Para ser justos con él, hay que reconocer que la desdicha le tenía obsesionado. Eva discutía de ello a menudo y decía que papá era demasiado indulgente. Pero, honestamente, ¿cómo iba a ser de otra manera? A veces, estábamos viendo la televisión o simplemente comiendo y una oleada de remordimientos le ensombrecía el rostro. Los remordimientos, el sentimiento de culpabilidad y la pena lo consumían. Había tratado tan mal a mamá, nos decía. Ella le había dado tanto… se había preocupado por él, le había dado su amor y ahora él estaba sentado cómodamente en casa de Eva, radiante de alegría y esperando con impaciencia el momento de acostarse.

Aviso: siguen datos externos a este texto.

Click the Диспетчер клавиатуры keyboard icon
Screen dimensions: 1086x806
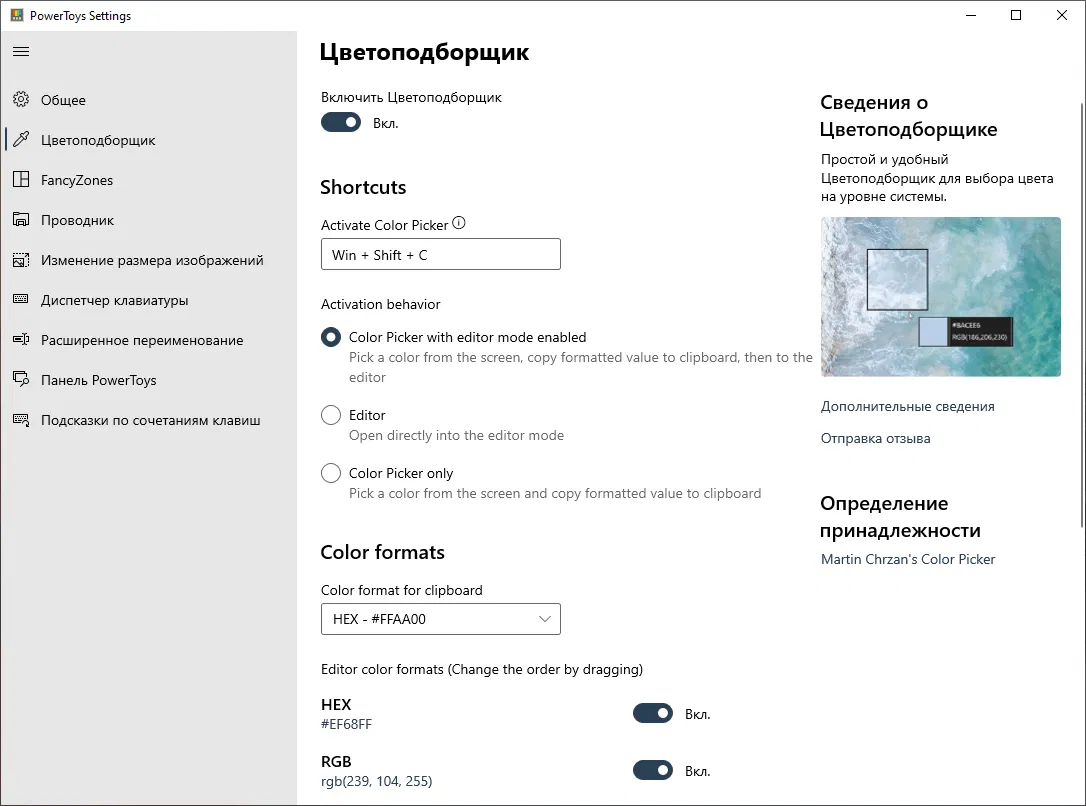coord(21,300)
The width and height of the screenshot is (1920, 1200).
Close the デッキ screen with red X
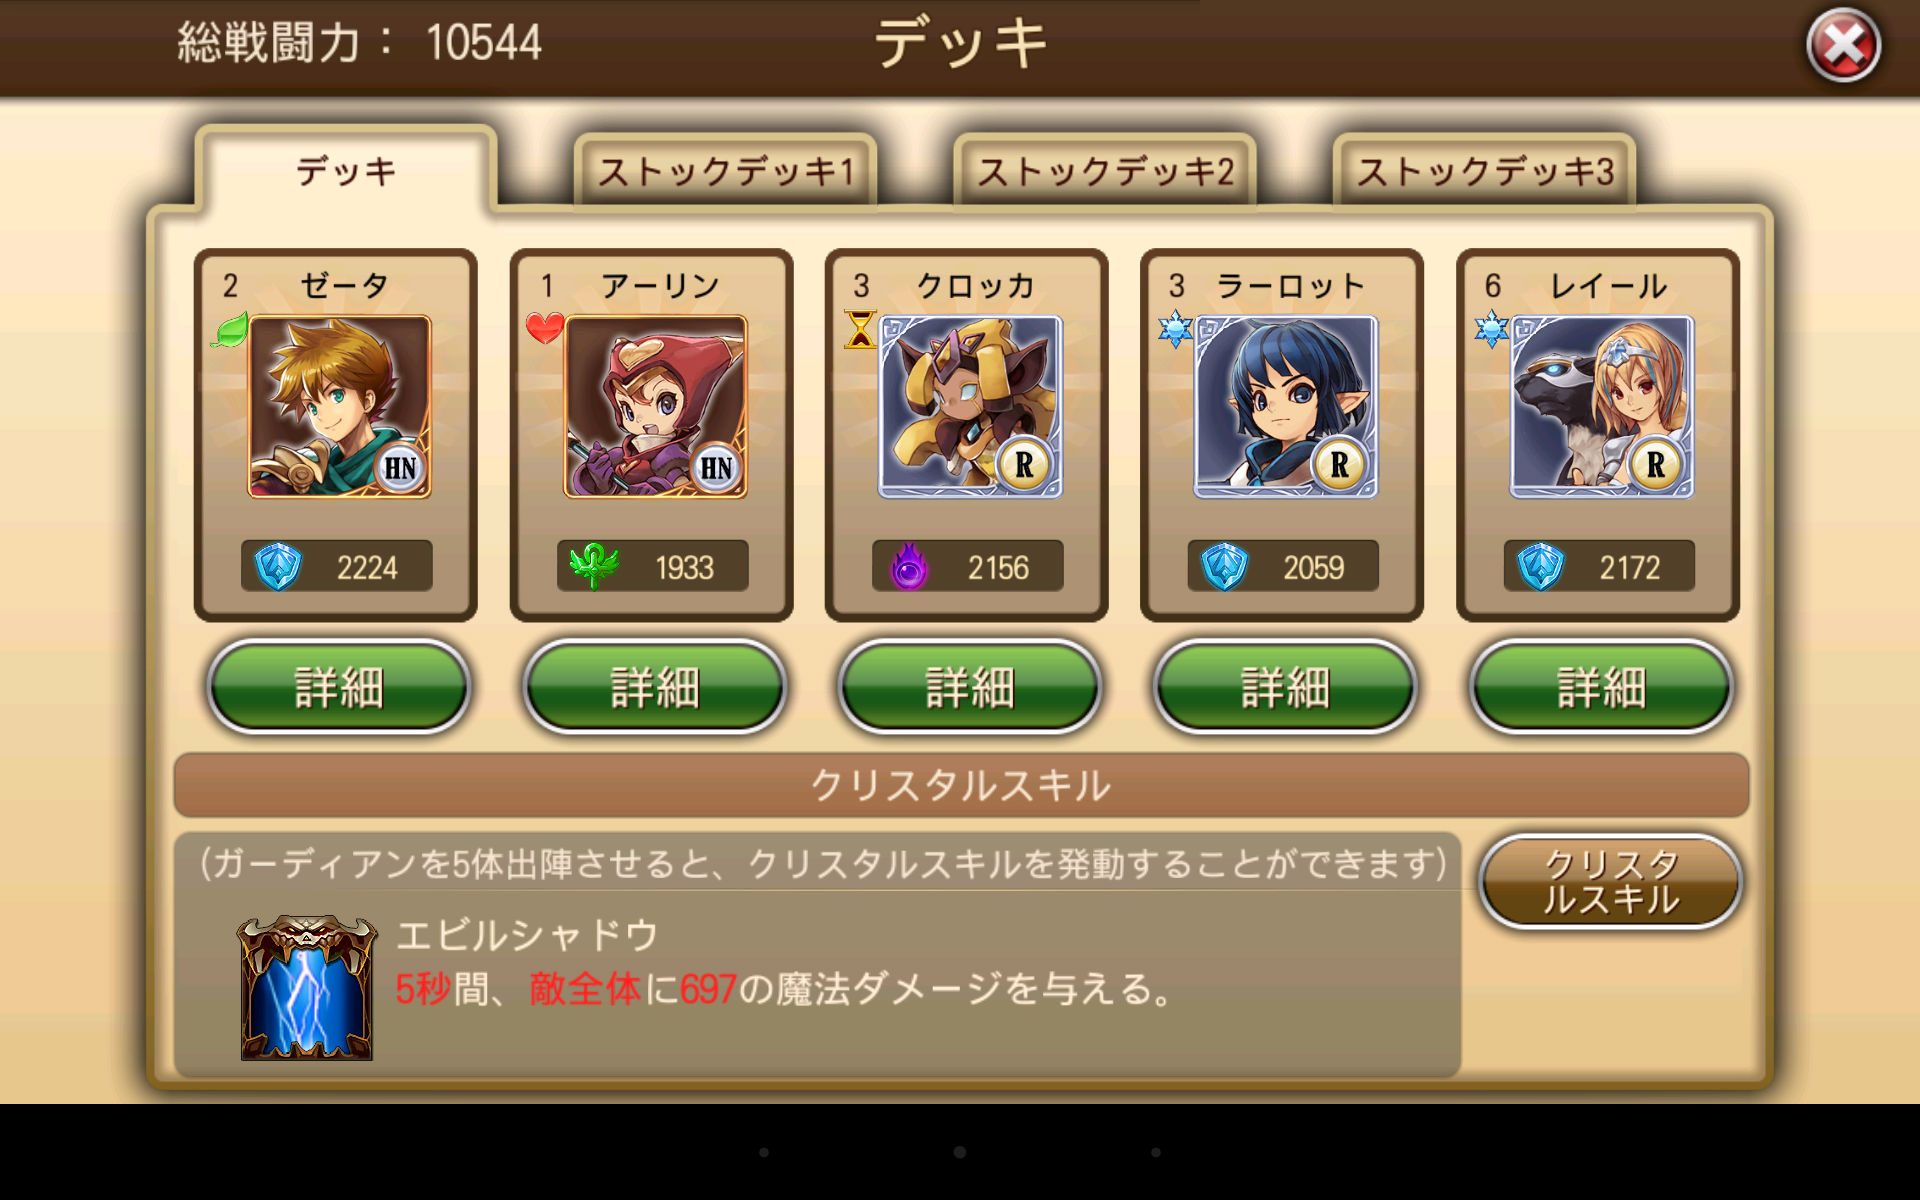coord(1843,46)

– Me siento como un delincuente -le confesó a Eva una vez con la mayor de las inocencias en un momento de despiste que la verdad aprovechó para asomar la cabeza-, ¿sabes? Como alguien que vive la mar de feliz con el dinero que ha conseguido a costa de crímenes atroces.
Eva no pudo contener sus gritos y papá no supo entender lo inesperada y cruelmente que la había herido. Eva se comportaba de un modo irracional.
– ¡Pero si tú no la quieres! ¡No estabais hechos el uno para el otro! Os ahogabais mutuamente. ¿O acaso no estuvisteis juntos lo suficiente para darte cuenta de eso?
– Podría haber hecho más -se lamentaba-, esforzarme más. Ella no se merecía que le hicieran tanto daño. Yo no creo en la gente que abandona a los demás.
– ¡Esos remordimientos nos van a amargar la existencia!
– Forman parte de mí…
– Por favor, bórralos de tus pensamientos.
Pero ¿cómo iba a borrarlos? Si le llovían encima como un chaparrón sobre un tejado de zinc, que va estropeándolo, oxidándolo y corroyéndolo día a día. Y a pesar de que no volvieron a hacer más comentarios casi inocentes de ese estilo, y a pesar de que papá y Eva siguieron queriendo hacer el amor a todas horas, y que la pillaba con sus risitas tontas haciendo idioteces con él -como por ejemplo cortándole los pelillos de las orejas y la nariz con un par de tijeras enormes-, había expresiones que escapaban a cualquier intento de autocontrol, expresiones que me convencían de que sólo era capaz de una felicidad corrupta.